1. The problem statement, all variables and given/known data
http://web.phys.ntnu.no/~ingves/Teaching/TFY4240/Exam/Exam_tfy4240_Dec_2013.pdf
http://web.phys.ntnu.no/~ingves/Teaching/TFY4240/Exam/Solution_tfy4240_Dec_2013.pdf

problem 2g
2. Relevant equations

3. The attempt at a solution

Hi, this is taken from problem 2g in the problem set above.

Assume you have an electric field $\vec{E}$, and in there you have a polarized dielectric sphere. Then the sphere will have a polarization density that varies continuously in the direction of $\vec{E}$.

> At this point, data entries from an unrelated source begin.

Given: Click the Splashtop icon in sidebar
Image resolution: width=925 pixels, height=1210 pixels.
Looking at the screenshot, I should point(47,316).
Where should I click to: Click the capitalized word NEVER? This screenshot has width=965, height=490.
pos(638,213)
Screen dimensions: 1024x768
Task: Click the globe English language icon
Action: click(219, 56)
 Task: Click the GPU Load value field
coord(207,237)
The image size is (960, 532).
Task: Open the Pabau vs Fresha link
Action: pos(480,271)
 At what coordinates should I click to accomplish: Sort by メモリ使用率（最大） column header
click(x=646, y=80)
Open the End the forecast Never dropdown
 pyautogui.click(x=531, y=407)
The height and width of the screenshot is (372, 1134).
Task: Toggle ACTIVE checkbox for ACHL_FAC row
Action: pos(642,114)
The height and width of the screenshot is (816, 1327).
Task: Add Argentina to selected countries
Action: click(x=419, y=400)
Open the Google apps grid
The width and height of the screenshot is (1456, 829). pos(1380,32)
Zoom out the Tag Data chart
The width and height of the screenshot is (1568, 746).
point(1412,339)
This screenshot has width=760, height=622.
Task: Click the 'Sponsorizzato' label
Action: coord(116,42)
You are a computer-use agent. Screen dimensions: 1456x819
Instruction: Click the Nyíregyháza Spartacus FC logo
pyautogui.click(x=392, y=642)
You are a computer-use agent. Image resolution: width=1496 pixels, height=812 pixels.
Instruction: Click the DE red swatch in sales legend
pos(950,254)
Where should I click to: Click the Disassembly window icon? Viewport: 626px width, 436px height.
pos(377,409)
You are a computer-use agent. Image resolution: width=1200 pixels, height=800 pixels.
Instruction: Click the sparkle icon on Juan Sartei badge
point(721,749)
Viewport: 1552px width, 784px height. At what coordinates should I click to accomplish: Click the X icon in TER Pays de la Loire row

Now, if you start spinning this sphere about the direction of $\vec{E}$, will a magnetic field be induced? I.e. will the spinning surface charges induced on the sphere constitute a current that will by maxwell's laws produce a magnetic field?

It's kinda logical it should since you have moving charges, but according to my professor it won't. Reason being since the polarized surface charge distribution exhibits axial symmetry around $\vec{E}$, apparently. But what does that have to do with anything? You still have moving charges!

Maybe he means that since these are POLARIZED charges, the netto charge is approximately zero everywhere and so the "currents" kill each other?

2. Dec 1, 2014

Staff: Mentor

I agree with you. The sphere will have different charges on the two hemispheres, so you have a current there. It won't lead to a magnetic field everywhere, but at some (most) places you get a magnetic field in the same way a spinning charged ring gives a magnetic field.

3. Dec 2, 2014

Nikitin

Hmm I've been thinking. While you do have a surface charge density, its from polarization charge and not free charge. Then wouldn't it be like moving lots of ideal dipoles around? Those dipoles provide no net current i think.

4. Dec 2, 2014

Staff: Mentor

It is polarization charge, but it appears like a net charge distribution as the polarization is not uniform (trivial, it is limited to the sphere).
You can take the limit of a "perfect" dielectric material, then you get an actual charge.

5. Dec 2, 2014

Nikitin

What do you mean "it appears like a net charge distribution"?

I disagree with you:

In the limit the polarization at the surface being made up of ideal dipoles, then each movement of each dipole charge will be accompanied by its dipole partner. Now, since these two partners are of opposite but equal charge, then it must follow that the net current is zero everywhere.

6. Dec 2, 2014

Staff: Mentor

Exactly that. If you replace it with a conductor, you even get a "real" charge distribution.
The dipole partner is at a different position, that's the point of a dipole.

7. Dec 3, 2014

Nikitin

Hmm? In the limit of an ideal dipole they are in the same point.

8. Dec 3, 2014

Staff: Mentor

If they would be at the same point, they would need "infinite" charges. The product of charge and distance is the same on both cases.
And your dipoles have the size of molecules.

9. Dec 3, 2014

TSny

This is an interesting question. For an ideal conducting sphere, would the induced charge on the sphere rotate with the sphere or remain stationary?

10. Dec 4, 2014

Nikitin

from a macro POV a molecule can be considered a point in space, though. no?

11. Dec 4, 2014

Staff: Mentor

You don't have isolated molecules, the whole space is filled with molecules.
Imagine a chain OO OO OO OO where the left side gets some positive charge and the right side gets some negative charge: +- +- +- +- +-. This is equivalent to a macroscopic charge at one end and an opposite charge at the other end.

@TSny: It is a relevant question, but I don't see a reason why they should not. Not rotating would give a current in the material, and I think we can exclude that for the (pseudo)static case.

12. Dec 4, 2014

TSny

I actually misread the question. I was picturing the sphere as rotating about an axis perpendicular to the E field and so the induced charge would be sort of like the tidal bulge of the earth (which, of course, does not rotate with the earth). I agree with your assessment for the actual question. I need to be more careful.